§ **APPLY WHAT YOU READ**
(a) In the article on bringing Islamic State members in Iraq to justice, what date did Iraq declare victory over the group?
(b) Write the next part of the article on bringing Islamic State members in Iraq to justice, starting after its final sentence.

Wednesday, November 6, 2024

Baghdad

The long road to bring IS terrorists in Iraq to justice

 The long road to bring IS terrorists in Iraq to justice

Christian Ritscher, a German former prosecutor, described his team’s grim task as ‘challenging’ and diverse in scope

Baghdad – The horrors of the Islamic State group’s rule over northern Iraq may be in the past, but efforts to bring the jihadists to justice are still gathering pace.

“A lot of work remains to be done,” said the UN’s chief investigator Christian Ritscher, who is looking into a slew of IS atrocities, from murder, torture and mass rape to slavery and genocide.

Five years after the group’s defeat in Iraq, with many thousands of their members in Iraqi jails, work is ongoing to probe their crimes, said Ritscher, who heads the dedicated UN investigative team (UNITAD) seeking to promote accountability.

In a Baghdad interview, the German former prosecutor described the grim task — undertaken with the cooperation of Iraqi authorities — as “challenging” and diverse in scope.

“We have just opened an investigation into the destruction of the cultural heritage of Iraq by IS — the destruction of mausoleums, churches, cultural sites, museums,” Ritscher told AFP.

A future investigation will focus on crimes committed in Mosul, a major city in Iraq’s north which IS occupied from 2014 until 2017, he added.

Iraq declared victory over IS on December 9, 2017, but the group kept its grip on territory in neighbouring Syria until March 2019, when it was defeated by US-backed, Kurdish-led forces.

The rise of IS and its self-proclaimed “caliphate” appeared meteoric. Its seizure of Mosul helped it to briefly hold roughly one-third of Iraqi territory, and for a time there were real fears of a major attack on the capital Baghdad.

Abuses against civilians, minorities and opponents became a hallmark of the group, whose ranks swelled with the arrival of thousands of foreign nationals.

The list of IS crimes is long, Ritscher said, and includes “genocide, crimes against humanity, war crimes”.

– International justice –

UNITAD has supported local authorities that uncover mass graves and is working to prepare evidence for “any jurisdiction in the world that needs it… even within several decades”, Ritscher said.

“In 20 or 30 years, the perpetrators of international crimes will still be able to be judged. There is no limitation period. This could be done in Canada, the Netherlands, Malaysia, and of course in Iraq.”

In its latest report, presented to the UN Security Council on Monday, UNITAD highlighted IS’s production of chemical and biological weapons.

The programme included “the development, testing, weaponisation and deployment of a range of chemical agents”, according to the report.

UNITAD also investigated the Speicher massacre — when up to 1,700 “predominantly Shiite” Iraqi army cadets were abducted from a base and executed in June 2014.

§ **PROVIDED INFORMATION**
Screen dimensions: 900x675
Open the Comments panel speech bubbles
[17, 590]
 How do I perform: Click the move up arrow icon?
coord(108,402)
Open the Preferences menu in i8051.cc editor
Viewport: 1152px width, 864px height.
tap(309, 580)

§ **ANSWERS TO EACH TASK**
(a) December 9, 2017

(b)
Other atrocities examined were the deaths of hundreds of detainees from Badush prison, near Mosul, and crimes against the Yazidis, a religious minority many of whose men were executed and whose women were abducted for sexual slavery.

In 2021, a German court sentenced former IS member Taha al-Jumailly, who had let a five-year-old Yazidi girl in chains die of thirst, to life in prison for genocide and crimes against humanity — the first verdict of its kind worldwide.

The landmark trial was held under the principle of universal jurisdiction, which holds that any national court can prosecute such crimes no matter where they were committed.

“Maybe in the future there will be a tribunal on IS crimes,” Ritscher said, adding that the idea is subject to “ongoing discussions”.

– ‘Fair trials’ –

Iraqi authorities do not release statistics on IS captives, but in 2018 the UN estimated more than 12,000 Iraqi and foreign “combatants” were being held in its prisons.

Richter insisted UNITAD can only contribute to “fair trials”, where there is no room for “torture or any element contravening human rights”.

Previously, Iraq has been admonished over hundreds of so-called “speedy trials”, with human rights groups flagging confessions obtained under torture, ineffective legal representation and verdicts delivered after rushed hearings.

Iraq’s courts have handed down hundreds of death sentences and life imprisonment terms.

They have also sentenced several hundred foreign IS members, including women, to prison or even death, but no foreigners have been executed.

Ritscher said trials must be “fair and evidence-based, including witnesses who can testify in court, victims who can tell the whole story and tell the court what happened to them”.

“This is what we are aiming for, not trials based on confessions,” he added.

He expressed hope that the work could help achieve reconciliation in Iraq, a country where many years of war and insurgency have ripped apart its diverse social fabric.

“Reconciliation is always a result of investigations and of fair trials where the victims have a voice and can tell their story,” he said.